═════ Stored data ═════

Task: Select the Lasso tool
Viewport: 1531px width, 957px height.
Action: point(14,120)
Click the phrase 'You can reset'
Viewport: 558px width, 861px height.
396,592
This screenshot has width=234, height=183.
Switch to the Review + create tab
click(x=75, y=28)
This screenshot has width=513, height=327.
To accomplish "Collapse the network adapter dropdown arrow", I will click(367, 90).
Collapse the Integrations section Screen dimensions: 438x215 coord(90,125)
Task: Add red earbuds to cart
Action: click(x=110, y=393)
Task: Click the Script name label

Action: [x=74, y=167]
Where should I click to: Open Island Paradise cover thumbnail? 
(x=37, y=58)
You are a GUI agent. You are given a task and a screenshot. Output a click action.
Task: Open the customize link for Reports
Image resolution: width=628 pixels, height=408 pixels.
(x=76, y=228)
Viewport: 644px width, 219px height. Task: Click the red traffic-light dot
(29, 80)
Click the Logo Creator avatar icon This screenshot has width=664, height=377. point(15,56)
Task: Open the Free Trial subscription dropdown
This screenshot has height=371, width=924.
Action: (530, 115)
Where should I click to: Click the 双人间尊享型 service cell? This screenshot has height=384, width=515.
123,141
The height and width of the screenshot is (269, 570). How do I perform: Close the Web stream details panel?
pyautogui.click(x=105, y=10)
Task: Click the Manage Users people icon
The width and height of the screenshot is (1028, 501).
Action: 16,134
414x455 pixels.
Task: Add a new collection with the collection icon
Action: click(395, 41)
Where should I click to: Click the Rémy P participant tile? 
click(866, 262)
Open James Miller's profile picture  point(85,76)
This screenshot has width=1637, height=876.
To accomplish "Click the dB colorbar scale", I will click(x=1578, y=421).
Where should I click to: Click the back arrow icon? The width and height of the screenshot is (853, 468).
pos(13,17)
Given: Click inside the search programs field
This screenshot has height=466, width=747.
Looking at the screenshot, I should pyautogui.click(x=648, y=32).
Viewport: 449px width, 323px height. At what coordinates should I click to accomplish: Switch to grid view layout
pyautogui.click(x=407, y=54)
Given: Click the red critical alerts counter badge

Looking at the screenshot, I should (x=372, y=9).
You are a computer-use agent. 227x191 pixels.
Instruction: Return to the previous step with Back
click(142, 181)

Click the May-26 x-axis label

═════

Could you convert every line of the records above into a numbered list and drop the blank lines?

Response to the exercise –
1. Task: Select the Lasso tool
2. Viewport: 1531px width, 957px height.
3. Action: point(14,120)
4. Click the phrase 'You can reset'
5. Viewport: 558px width, 861px height.
6. 396,592
7. This screenshot has width=234, height=183.
8. Switch to the Review + create tab
9. click(x=75, y=28)
10. This screenshot has width=513, height=327.
11. To accomplish "Collapse the network adapter dropdown arrow", I will click(367, 90).
12. Collapse the Integrations section Screen dimensions: 438x215 coord(90,125)
13. Task: Add red earbuds to cart
14. Action: click(x=110, y=393)
15. Task: Click the Script name label
16. Action: [x=74, y=167]
17. Where should I click to: Open Island Paradise cover thumbnail? 
18. (x=37, y=58)
19. You are a GUI agent. You are given a task and a screenshot. Output a click action.
20. Task: Open the customize link for Reports
21. Image resolution: width=628 pixels, height=408 pixels.
22. (x=76, y=228)
23. Viewport: 644px width, 219px height. Task: Click the red traffic-light dot
24. (29, 80)
25. Click the Logo Creator avatar icon This screenshot has width=664, height=377. point(15,56)
26. Task: Open the Free Trial subscription dropdown
27. This screenshot has height=371, width=924.
28. Action: (530, 115)
29. Where should I click to: Click the 双人间尊享型 service cell? This screenshot has height=384, width=515.
30. 123,141
31. The height and width of the screenshot is (269, 570). How do I perform: Close the Web stream details panel?
32. pyautogui.click(x=105, y=10)
33. Task: Click the Manage Users people icon
34. The width and height of the screenshot is (1028, 501).
35. Action: 16,134
36. 414x455 pixels.
37. Task: Add a new collection with the collection icon
38. Action: click(395, 41)
39. Where should I click to: Click the Rémy P participant tile? 
40. click(866, 262)
41. Open James Miller's profile picture  point(85,76)
42. This screenshot has width=1637, height=876.
43. To accomplish "Click the dB colorbar scale", I will click(x=1578, y=421).
44. Where should I click to: Click the back arrow icon? The width and height of the screenshot is (853, 468).
45. pos(13,17)
46. Given: Click inside the search programs field
47. This screenshot has height=466, width=747.
48. Looking at the screenshot, I should pyautogui.click(x=648, y=32).
49. Viewport: 449px width, 323px height. At what coordinates should I click to accomplish: Switch to grid view layout
50. pyautogui.click(x=407, y=54)
51. Given: Click the red critical alerts counter badge
52. Looking at the screenshot, I should (x=372, y=9).
53. You are a computer-use agent. 227x191 pixels.
54. Instruction: Return to the previous step with Back
55. click(142, 181)
56. Click the May-26 x-axis label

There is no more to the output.